Please refer to bgen specification⧉ for a detailed description.

Complex file¶

The bgen file format allows the storage of very heterogeneous genetic data. In the complex.bgen file we have variants with different ploidy and numbers of alleles, as well as phasedness.
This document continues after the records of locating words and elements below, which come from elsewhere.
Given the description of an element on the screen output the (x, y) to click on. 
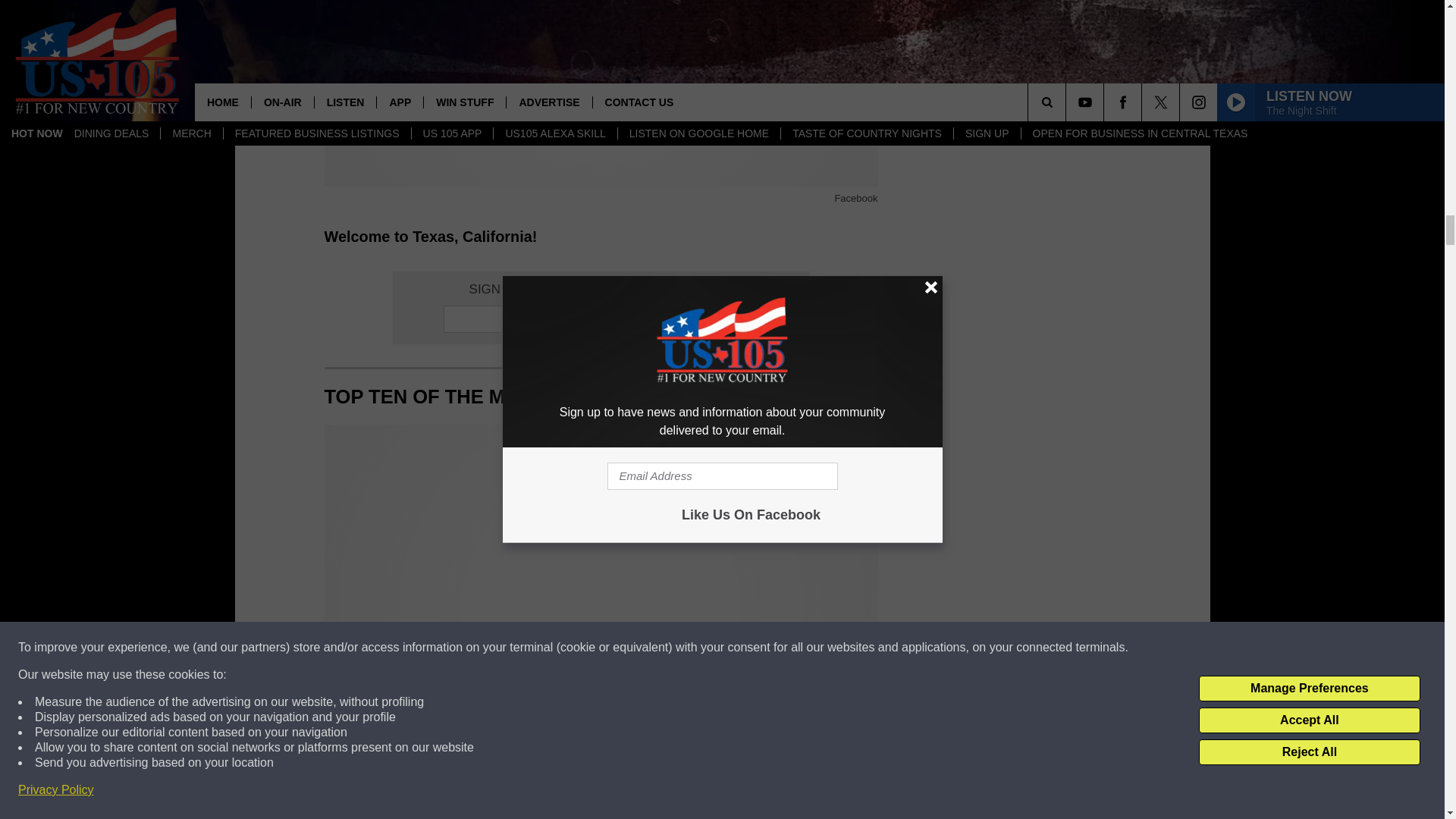
Email Address (600, 318)
Given the description of an element on the screen output the (x, y) to click on. 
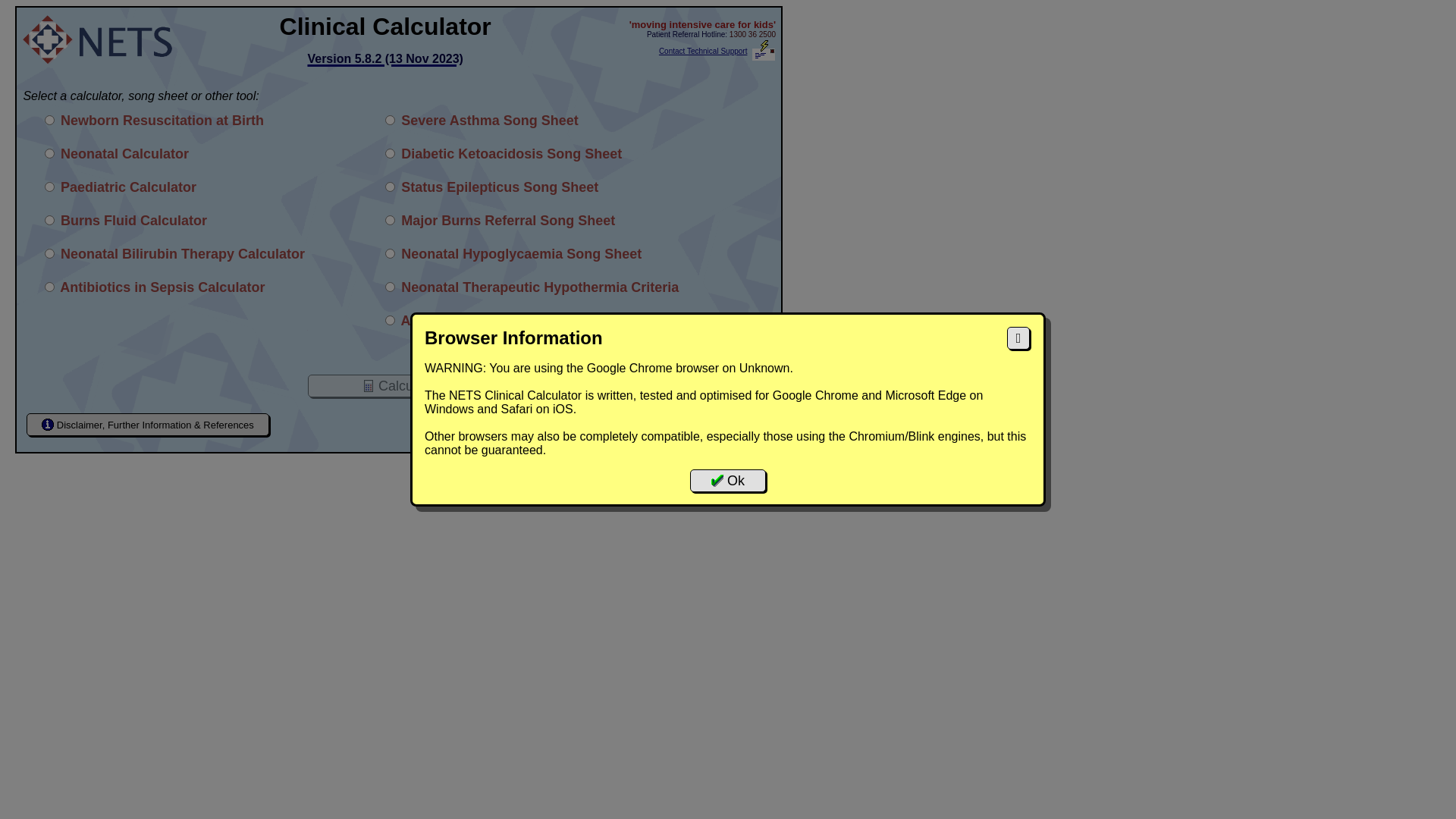
PaedCalc Element type: text (49, 186)
BurnsCalc Element type: text (49, 220)
 Disclaimer, Further Information & References Element type: text (147, 424)
SepsisABx Element type: text (49, 286)
BurnsSong Element type: text (390, 220)
Cooling Element type: text (390, 286)
AdhocSols Element type: text (390, 320)
DKA Element type: text (390, 153)
Contact Technical Support Element type: text (702, 51)
NeoCalc Element type: text (49, 153)
Seizures Element type: text (390, 186)
ResusAtBirth Element type: text (49, 120)
NeoBili Element type: text (49, 253)
NeoHypo Element type: text (390, 253)
SevAsthma Element type: text (390, 120)
 Calculate Element type: text (398, 385)
 Ok Element type: text (727, 480)
Version 5.8.2 (13 Nov 2023) Element type: text (384, 54)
We open it with allow_complex=True.

>>> bgen = open_bgen(complex_bgen_path, allow_complex=True, verbose=False)
>>>
>>> # Note how the number of alleles very widely across loci.
>>> print(bgen.allele_ids)
['A,G' 'A,G' 'A,G' 'A,G,T' 'A,G' 'A,G,GT,GTT' 'A,G,GT,GTT,GTTT,GTTTT'
 'A,G,GT,GTT,GTTT,GTTTT,GTTTTT' 'A,G,GT,GTT,GTTT,GTTTT,GTTTTT,GTTTTTT'
 'A,G']
>>> print(bgen.samples)
['sample_0' 'sample_1' 'sample_2' 'sample_3']
>>> # Print the probabilities for the second individual and first variant
>>> probs = bgen.read((1,0),max_combinations=bgen.ncombinations[0])
>>> print(probs)
[[[1. 0. 0.]]]
>>> # The 4th individual and 9th variant has ploidy ...
>>> probs, ploidy = bgen.read((3,8),max_combinations=bgen.ncombinations[8],return_ploidies=True)
>>> print(ploidy)
[[2]]
>>> # and number of alleles equal to ...
>>> print(bgen.nalleles[8])
8
>>> # Its probability distribution is given by the array
>>> print(probs)
[[[0. 0. 0. 0. 0. 0. 0. 0. 0. 0. 0. 0. 0. 0. 0. 0. 1. 0. 0. 0. 0. 0. 0.
   0. 0. 0. 0. 0. 0. 0. 0. 0. 0. 0. 0. 0.]]]
>>> # Since the 9th variant is unphased,
>>> print(bgen.phased[8])
False
>>> # we can pick an alternative allele and compute the dosage
>>> # from allele expectation.
>>> # If we select the third allele as being the alternative one, we have
>>> e = bgen.allele_expectation(8,assume_constant_ploidy=False)
>>> dosage = e[:,0,2]
>>> print(dosage)
[0. 0. 0. 1.]

Please, refer to bgen_reader.open_bgen.allele_expectation() for further details.